Here is the loop I want to convert to openCL.
for(n=0; n < LargeNumber; ++n) {
for (n2=0; n2< SmallNumber; ++n2) {
A[n]+=B[n2][n];
}
Re+=A[n];
}
And here is what I have so far, although, I know it is not correct and missing some things.
__kernel void openCL_Kernel( __global int *A,
__global int **B,
__global int *C,
__global _int64 Re,
int D)
{
int i=get_global_id(0);
int ii=get_global_id(1);
A[i]+=B[ii][i];
//barrier(..); ?
Re+=A[i];
}
I'm a complete beginner to this type of thing. First of all I know that I can't pass a global double pointer to an openCL kernel. If you can, wait a few days or so before posting the solution, I want to figure this out for myself, but if you can help point me in the right direction I would be grateful.

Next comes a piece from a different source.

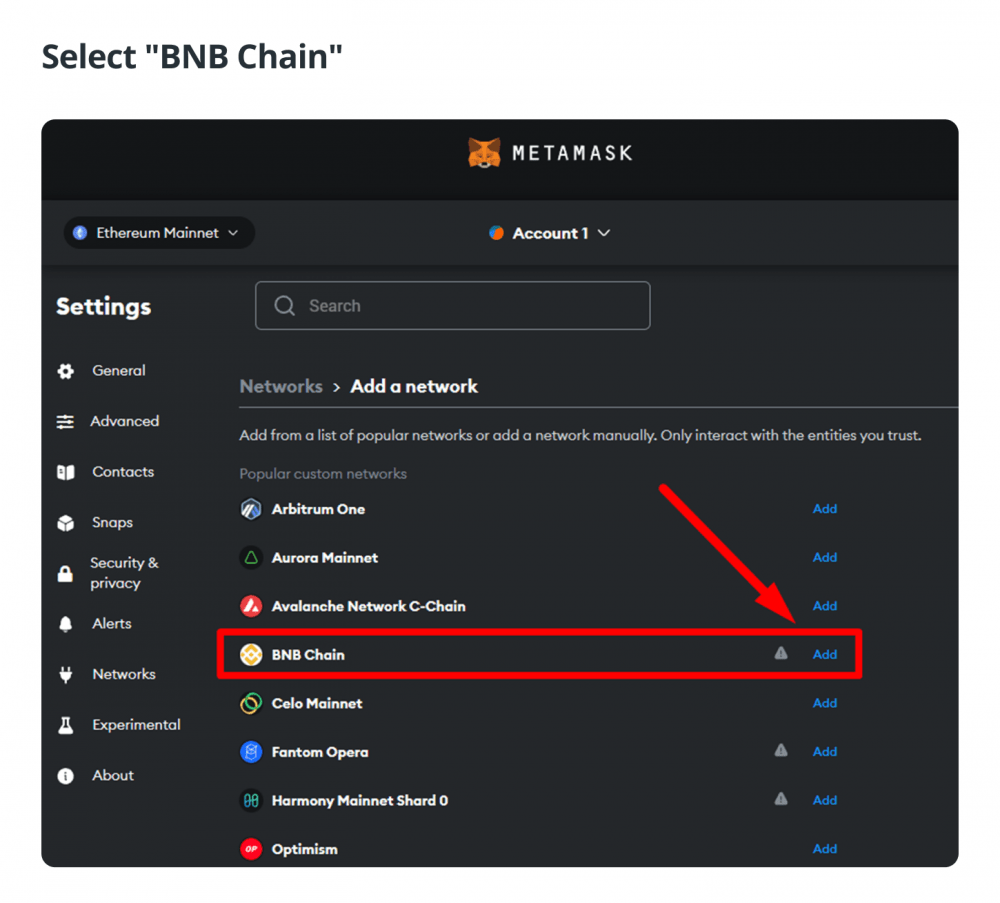This screenshot has width=1000, height=903.
Task: Click the Networks breadcrumb link
Action: click(281, 386)
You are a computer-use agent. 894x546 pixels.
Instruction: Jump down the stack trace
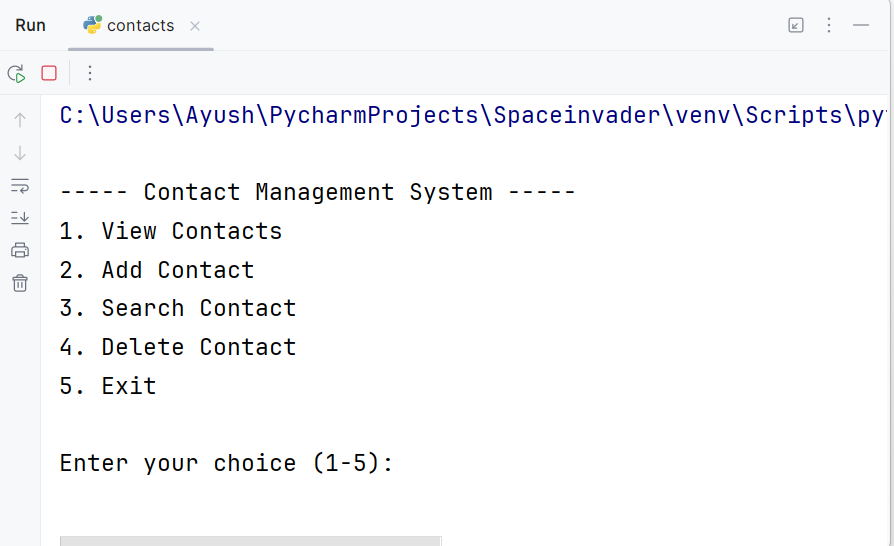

Concerning your problem with passing doublepointers: That kind of problem is typically solved by copying the whole matrix (or whatever you are working on) into one continous block of memory and, if the blocks have different lengths passing another array, which contains the offsets for the individual rows ( so your access would look something like B[index[ii]+i]
).
Now for your reduction down to Re
: since you didn't mention what kind of device you are working on I'm going to assume its GPU. In that case I would avoid doing the reduction in the same kernel, since its going to be slow as hell the way you posted it (you would have to serialize the access to Re
over thousands of threads (and the access to A[i]
too).
Instead I would write want kernel, which sums all B[*][i]
into A[i]
and put the reduction from A
into Re
in another kernel and do it in several steps, that is you use a reduction kernel which operates on n
element and reduces them to something like n / 16
(or any other number). Then you iteratively call that kernel until you are down to one element, which is your result (I'm making this description intentionally vague, since you said you wanted to figure thinks out yourself).
As a sidenote: You realize that the original code doesn't exactly have a nice memory access pattern? Assuming B
is relatively large (and much larger then A
due to the second dimension) having the inner loop iterate over the outer index is going to create a lot of cachemisses. This is even worse when porting to the gpu, which is very sensitive about coherent memory access
So reordering it like this may massively increase performance:
for (n2=0; n2< SmallNumber; ++n2)
for(n=0; n < LargeNumber; ++n)
A[n]+=B[n2][n];
for(n=0; n < LargeNumber; ++n)
Re+=A[n];
This is particulary true if you have a compiler which is good at autovectorization, since it might be able to vectorize that construct, but it's very unlikely to be able to do so for the original code (and if it can't prove that A
and B[n2]
can't refer to the same memory it can't turn the original code into this).